After the initial bewilderment, you start to cotton onto the fact that every fighter has an Achilles heel, and that's where the rock-paper gameplay comes in. Some are impossible to fight toe-to-toe, and the game wants you to fail - and even warns from the first loading screen that you should expect to fail often. The reason for this is fairly straightforward: you need to be able to predict what attacks are incoming and react accordingly. So, for example, if your opponent charges up attacks and comes dashing at you, an appropriate counter just as they launch their punch leaves them exposed. Once you get into a rhythm, it's surprisingly easy.

But the process of trial-and-error is so ludicrously frustrating that the 'reward' of another murderously annoying bout feels more like punishment than anything. The process of learning through failure is compounded by only being given three chances to beat any given fighter before you're basically relegated, and forced to battle the previous fighter again. Quite why anyone thought that was a good idea is just one of long list of quirks and foibles you'll discuss with your increasingly grumbly inner monologue.

But, now and again, you feel like you're making progress. Out of the blue you might find yourself stringing together an awesome array of unbroken attacks. While this is going on, a power meter rises and, when full, you're able to unleash an incredible Breaker attack, which launches your opponent high off the canvas and ends the match in slow-motion, slack-jawed glory.
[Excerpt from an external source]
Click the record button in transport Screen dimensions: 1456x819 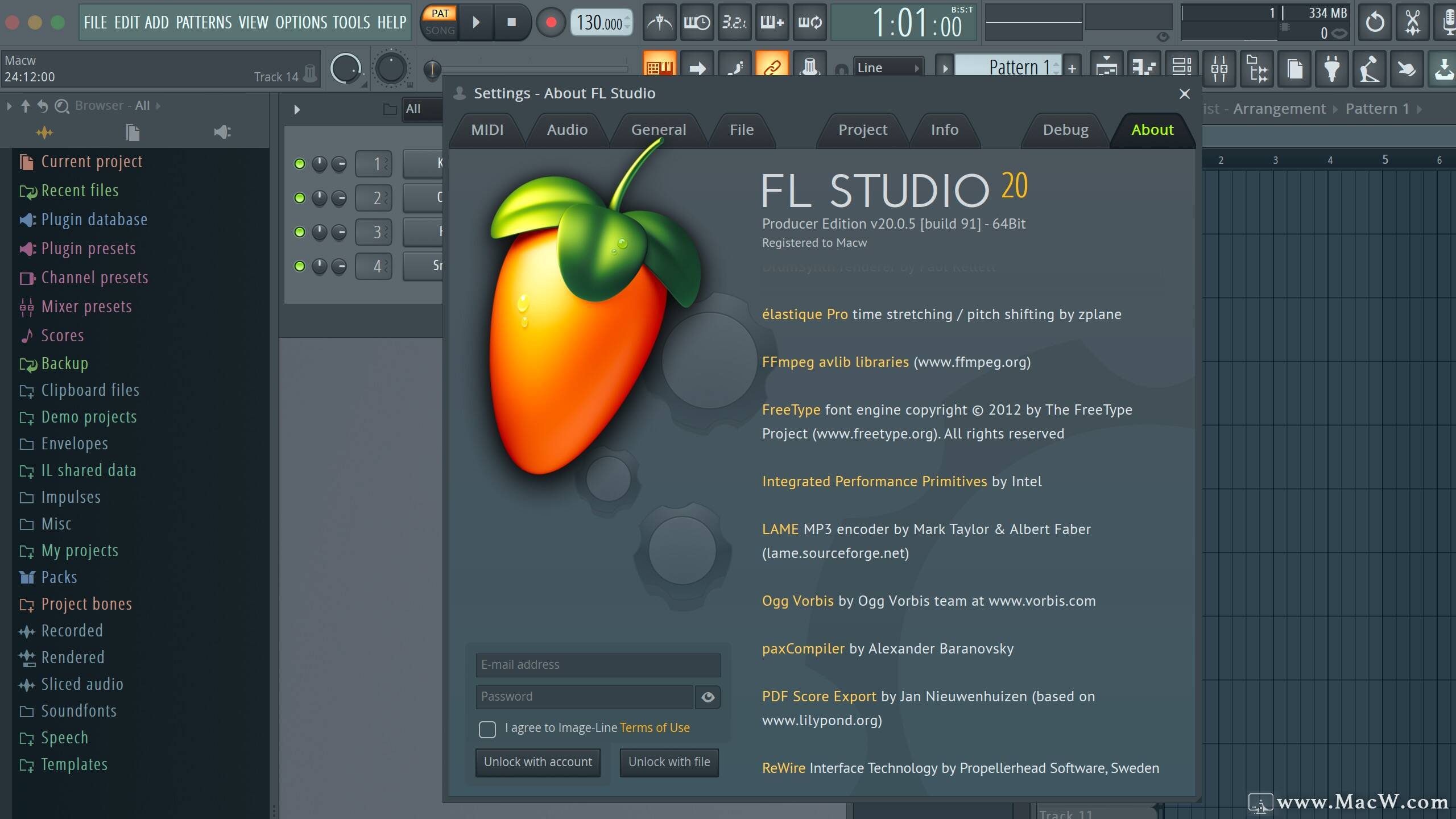[548, 21]
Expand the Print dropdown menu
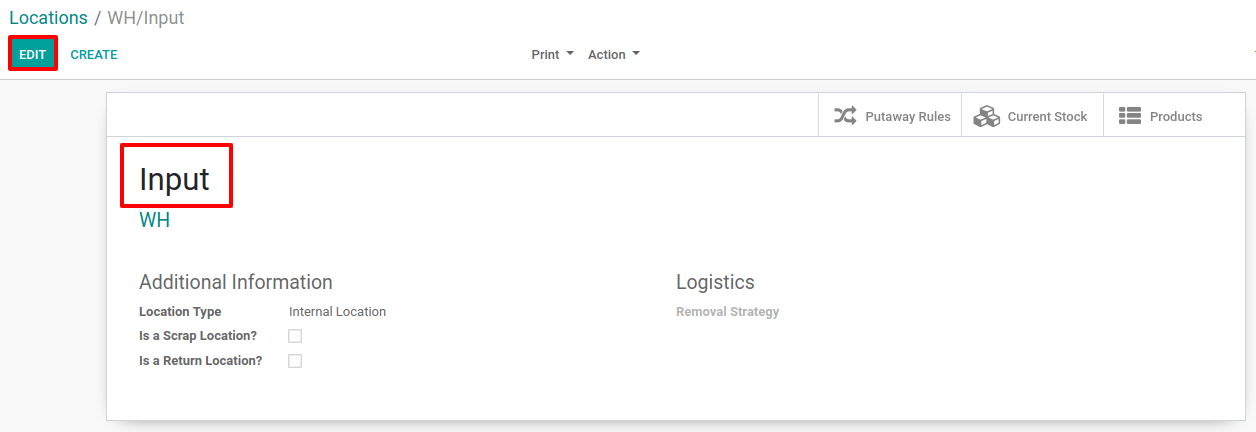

It's a fitting climax to the chaos and nonsense. Sadly, when it happens to you, the same can't be said. You could have been completely on top of the match, winning by two knockdowns to nil, and then get caught in a loop and end up on the end of a Breaker. Game Over, better luck next time.

Come back Prizefighter, all is forgiven.

Some characters are worse than others when it comes to slightly suspect - some would say cheap - attacks. With so many unbalanced elements at the core of the experience, it takes almost no time before people (and the AI, come to that) fall back on repetitive attack loops to win. Any serious fighter will find these exploits in a matter of minutes, and it's at that point you might as well stick two fingers to FaceBreaker and its cheap, ill-conceived mechanics and potty dodge system. It starts off bewildering, gets slightly better, and then fails dismally.

In multiplayer things do improve an awful lot. For a start, no human on Earth has the psychic ability of the AI to react as quickly as it does in FaceBreaker, but there's still the overall suspicion that, in the wrong hands, the mechanics are easily abused. When certain characters allow you to stun your opponent for several seconds, you know all too well that such pointless attacks will be used over and over again. And they are. In addition to all those kinds of shenanigans, it's simply too frantic for its own good, and no more enjoyable for feeling like you're playing on fast-forward.

Whatever your thoughts are on the finer points of the game, it all boils down to one thing, really, and that's the fact that you're essentially mashing the same two or three buttons repeatedly, and largely winging it most of the time. It's rhythm-action, if you like, but the very worst kind. As a boxing game it's useless, and taken as a fighting game it's almost as bad. Rarely before has a game looked so technically polished and been this bad to play. If this is representative of what EA Freestyle is all about, then there are some interesting reviews ahead.